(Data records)
+-------+

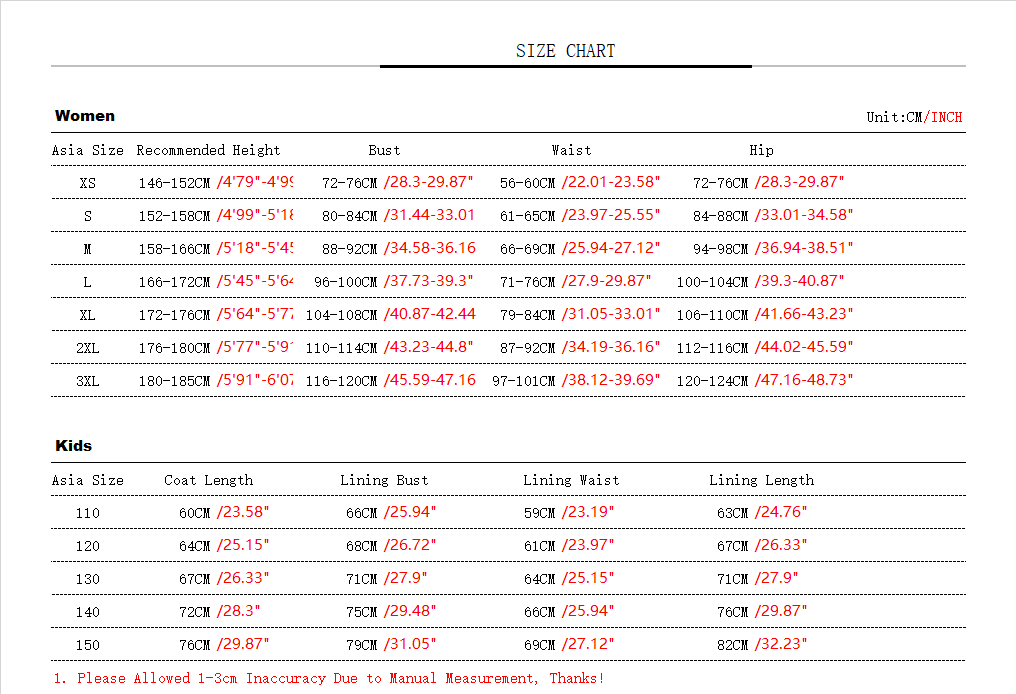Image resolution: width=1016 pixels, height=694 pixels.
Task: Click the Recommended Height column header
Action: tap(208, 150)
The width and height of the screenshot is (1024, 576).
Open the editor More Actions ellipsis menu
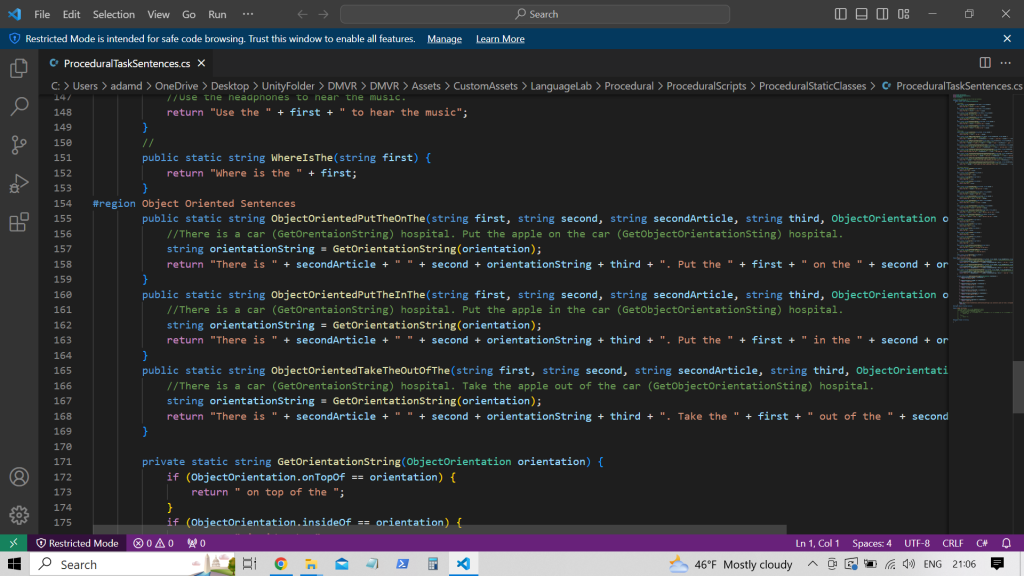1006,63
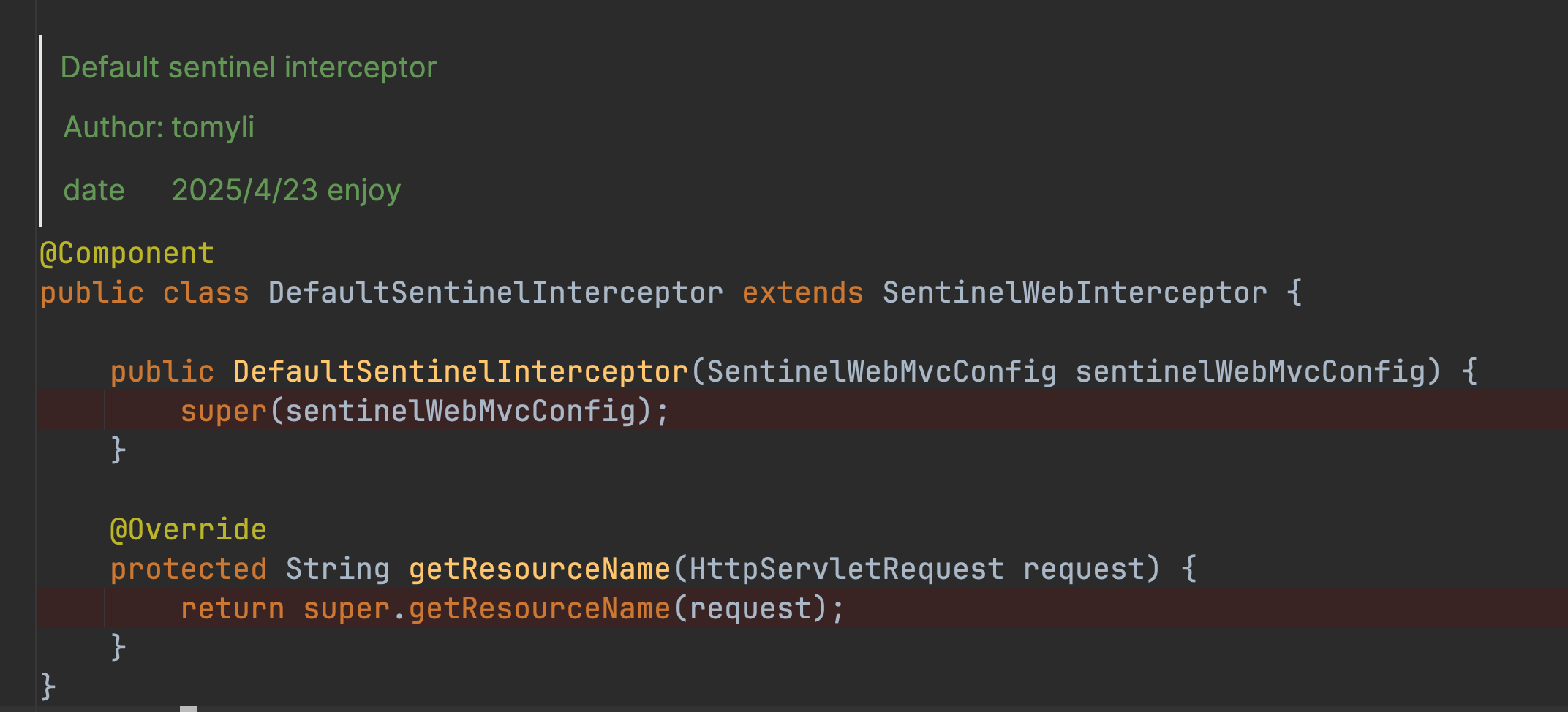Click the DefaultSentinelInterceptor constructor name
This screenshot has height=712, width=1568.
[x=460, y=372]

+-------+

Work task: Copy the lines exactly. Start at the line with "The width and", end at the last line above, include both, and omit all pictures.

Response for this exercise:
The width and height of the screenshot is (1024, 576).
Open the editor More Actions ellipsis menu
1006,63
Click the DefaultSentinelInterceptor constructor name
This screenshot has height=712, width=1568.
[x=460, y=372]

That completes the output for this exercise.